(Saved data entries)
Start of Block

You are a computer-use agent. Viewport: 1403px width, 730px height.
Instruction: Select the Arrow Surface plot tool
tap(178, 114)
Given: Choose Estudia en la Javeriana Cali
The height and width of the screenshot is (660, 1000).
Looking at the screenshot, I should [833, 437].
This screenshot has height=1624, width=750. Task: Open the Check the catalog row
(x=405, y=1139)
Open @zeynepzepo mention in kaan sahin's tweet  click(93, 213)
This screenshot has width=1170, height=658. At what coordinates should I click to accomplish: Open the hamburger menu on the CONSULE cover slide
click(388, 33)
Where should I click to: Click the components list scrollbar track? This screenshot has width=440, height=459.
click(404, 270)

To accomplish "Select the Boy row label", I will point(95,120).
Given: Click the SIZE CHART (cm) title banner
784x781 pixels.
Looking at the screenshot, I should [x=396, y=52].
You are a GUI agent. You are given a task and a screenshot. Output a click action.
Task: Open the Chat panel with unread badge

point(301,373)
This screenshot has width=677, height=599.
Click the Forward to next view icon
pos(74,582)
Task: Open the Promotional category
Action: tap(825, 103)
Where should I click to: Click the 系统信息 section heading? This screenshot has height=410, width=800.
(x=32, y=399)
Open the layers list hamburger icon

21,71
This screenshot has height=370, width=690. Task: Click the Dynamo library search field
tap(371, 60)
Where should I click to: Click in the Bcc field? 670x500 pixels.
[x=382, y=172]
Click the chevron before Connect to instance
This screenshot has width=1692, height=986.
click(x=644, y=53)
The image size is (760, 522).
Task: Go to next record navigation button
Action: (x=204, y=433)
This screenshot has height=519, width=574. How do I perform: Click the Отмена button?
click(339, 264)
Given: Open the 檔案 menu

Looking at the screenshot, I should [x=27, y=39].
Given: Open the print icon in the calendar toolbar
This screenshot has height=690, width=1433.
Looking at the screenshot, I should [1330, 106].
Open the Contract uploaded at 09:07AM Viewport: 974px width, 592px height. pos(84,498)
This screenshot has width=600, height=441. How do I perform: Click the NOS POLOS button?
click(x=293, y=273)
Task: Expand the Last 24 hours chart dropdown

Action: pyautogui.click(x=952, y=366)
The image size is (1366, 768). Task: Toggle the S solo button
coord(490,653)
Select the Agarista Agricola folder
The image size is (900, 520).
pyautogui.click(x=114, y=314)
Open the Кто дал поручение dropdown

End of Block

PROBLEM REQUIREMENTS:
Extract each entry in full, exactly as given.

TASK RESULT:
You are a computer-use agent. Viewport: 1403px width, 730px height.
Instruction: Select the Arrow Surface plot tool
tap(178, 114)
Given: Choose Estudia en la Javeriana Cali
The height and width of the screenshot is (660, 1000).
Looking at the screenshot, I should [833, 437].
This screenshot has height=1624, width=750. Task: Open the Check the catalog row
(x=405, y=1139)
Open @zeynepzepo mention in kaan sahin's tweet  click(93, 213)
This screenshot has width=1170, height=658. At what coordinates should I click to accomplish: Open the hamburger menu on the CONSULE cover slide
click(388, 33)
Where should I click to: Click the components list scrollbar track? This screenshot has width=440, height=459.
click(404, 270)

To accomplish "Select the Boy row label", I will point(95,120).
Given: Click the SIZE CHART (cm) title banner
784x781 pixels.
Looking at the screenshot, I should [x=396, y=52].
You are a GUI agent. You are given a task and a screenshot. Output a click action.
Task: Open the Chat panel with unread badge

point(301,373)
This screenshot has width=677, height=599.
Click the Forward to next view icon
pos(74,582)
Task: Open the Promotional category
Action: tap(825, 103)
Where should I click to: Click the 系统信息 section heading? This screenshot has height=410, width=800.
(x=32, y=399)
Open the layers list hamburger icon

21,71
This screenshot has height=370, width=690. Task: Click the Dynamo library search field
tap(371, 60)
Where should I click to: Click in the Bcc field? 670x500 pixels.
[x=382, y=172]
Click the chevron before Connect to instance
This screenshot has width=1692, height=986.
click(x=644, y=53)
The image size is (760, 522).
Task: Go to next record navigation button
Action: (x=204, y=433)
This screenshot has height=519, width=574. How do I perform: Click the Отмена button?
click(339, 264)
Given: Open the 檔案 menu

Looking at the screenshot, I should [x=27, y=39].
Given: Open the print icon in the calendar toolbar
This screenshot has height=690, width=1433.
Looking at the screenshot, I should [1330, 106].
Open the Contract uploaded at 09:07AM Viewport: 974px width, 592px height. pos(84,498)
This screenshot has width=600, height=441. How do I perform: Click the NOS POLOS button?
click(x=293, y=273)
Task: Expand the Last 24 hours chart dropdown

Action: pyautogui.click(x=952, y=366)
The image size is (1366, 768). Task: Toggle the S solo button
coord(490,653)
Select the Agarista Agricola folder
The image size is (900, 520).
pyautogui.click(x=114, y=314)
Open the Кто дал поручение dropdown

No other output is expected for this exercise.